Answer these questions from the text on the TBL1XR1-RARB case report.
1. What white blood cell count did the patient present with?
2. Which mutation occurred alongside the fusion in this patient?
3. What median age does the literature review report for TBL1XR1-RARB cases?

_TEXT_
-----
A case report of TBL1XR1-RARB positive pediatric acute promyelocytic leukemia and literature review

Chunyan Du¹Fu Liu¹Linlin Huang²Ruxue Zeng¹Jiamei Fan^2*Tao Hu^1*

• ¹Mianyang Central Hospital, Mianyang, China
• ²Kingmed Center for Clinical Laboratory CO., Sichuan, China

Acute promyelocytic leukemia (APL) is typically driven by the PML-RARA fusion and characterized by maturation arrest of myeloid precursors. We report a novel case of TBL1XR1-RARB-positive vAPL presenting with neutrophilic leukocytosis (15.44×10⁹/L) and absence of peripheral promyelocytes. The patient exhibited fever as the sole symptom, an atypical CD45⁻/CD117⁻ immunophenotype, and a concurrent KRAS p.G12D mutation. Despite initial ATRA/ATO response, relapse occurred during maintenance, underscoring the therapeutic challenges of this rare variant. Our comprehensive literature review synthesizes data from all reported TBL1XR1-RARB cases, revealing key patterns: predominant pediatric occurrence (median age 2.7 years), frequent ATRA/ATO resistance (55% response rate), and high relapse risk (44%). This study provides critical insights into the molecular heterogeneity, clinical course, and therapeutic challenges of TBL1XR1-RARB vAPL, offering guidance for the management of this rare but clinically significant entity.
-----
_Pixel coordinate grounding data_
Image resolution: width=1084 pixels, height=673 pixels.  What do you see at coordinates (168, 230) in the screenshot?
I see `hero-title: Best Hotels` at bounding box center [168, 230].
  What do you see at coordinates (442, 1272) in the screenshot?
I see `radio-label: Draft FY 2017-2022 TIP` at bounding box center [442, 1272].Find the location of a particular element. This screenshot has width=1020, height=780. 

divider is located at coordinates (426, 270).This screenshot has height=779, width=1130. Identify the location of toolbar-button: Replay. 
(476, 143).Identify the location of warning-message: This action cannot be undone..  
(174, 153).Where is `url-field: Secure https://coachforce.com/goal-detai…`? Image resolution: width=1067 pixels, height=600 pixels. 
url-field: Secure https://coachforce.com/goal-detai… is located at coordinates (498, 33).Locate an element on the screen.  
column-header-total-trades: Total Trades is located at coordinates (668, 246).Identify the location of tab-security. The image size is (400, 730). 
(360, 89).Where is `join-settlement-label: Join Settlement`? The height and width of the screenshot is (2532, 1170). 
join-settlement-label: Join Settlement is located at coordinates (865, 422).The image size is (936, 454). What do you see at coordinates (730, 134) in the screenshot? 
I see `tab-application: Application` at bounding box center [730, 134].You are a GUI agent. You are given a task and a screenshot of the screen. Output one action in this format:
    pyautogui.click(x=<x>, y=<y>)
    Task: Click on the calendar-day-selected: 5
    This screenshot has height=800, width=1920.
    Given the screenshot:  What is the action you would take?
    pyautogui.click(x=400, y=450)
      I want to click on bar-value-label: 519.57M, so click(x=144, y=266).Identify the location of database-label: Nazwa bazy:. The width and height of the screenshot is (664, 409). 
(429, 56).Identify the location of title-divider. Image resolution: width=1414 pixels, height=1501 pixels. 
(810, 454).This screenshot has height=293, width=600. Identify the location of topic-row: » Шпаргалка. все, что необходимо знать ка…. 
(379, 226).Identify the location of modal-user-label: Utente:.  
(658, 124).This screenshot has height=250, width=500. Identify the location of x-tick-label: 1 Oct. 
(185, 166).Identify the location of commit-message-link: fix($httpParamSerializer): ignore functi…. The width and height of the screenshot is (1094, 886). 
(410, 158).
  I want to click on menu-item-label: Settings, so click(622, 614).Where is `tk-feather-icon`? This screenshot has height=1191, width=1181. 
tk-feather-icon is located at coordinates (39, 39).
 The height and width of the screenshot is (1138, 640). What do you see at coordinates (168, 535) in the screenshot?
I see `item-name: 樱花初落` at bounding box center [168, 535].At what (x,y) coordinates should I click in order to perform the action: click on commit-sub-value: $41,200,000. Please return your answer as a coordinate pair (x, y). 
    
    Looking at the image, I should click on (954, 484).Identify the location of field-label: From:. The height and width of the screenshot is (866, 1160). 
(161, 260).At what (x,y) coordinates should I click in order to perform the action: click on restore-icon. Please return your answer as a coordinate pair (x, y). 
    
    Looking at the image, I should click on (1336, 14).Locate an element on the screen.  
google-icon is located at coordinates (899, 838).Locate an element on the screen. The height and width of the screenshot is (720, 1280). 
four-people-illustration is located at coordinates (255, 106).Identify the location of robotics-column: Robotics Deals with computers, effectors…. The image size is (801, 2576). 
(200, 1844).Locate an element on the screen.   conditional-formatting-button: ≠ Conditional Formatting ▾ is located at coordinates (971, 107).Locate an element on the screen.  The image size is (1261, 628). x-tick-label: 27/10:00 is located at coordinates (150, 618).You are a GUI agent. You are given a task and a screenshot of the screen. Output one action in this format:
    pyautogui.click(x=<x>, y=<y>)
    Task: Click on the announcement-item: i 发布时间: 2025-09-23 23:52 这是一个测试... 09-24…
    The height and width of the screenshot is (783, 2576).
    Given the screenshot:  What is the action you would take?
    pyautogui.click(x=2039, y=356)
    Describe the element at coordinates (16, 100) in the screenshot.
-----
_RESULT_
1. 15.44×10⁹/L
2. KRAS p.G12D
3. 2.7 years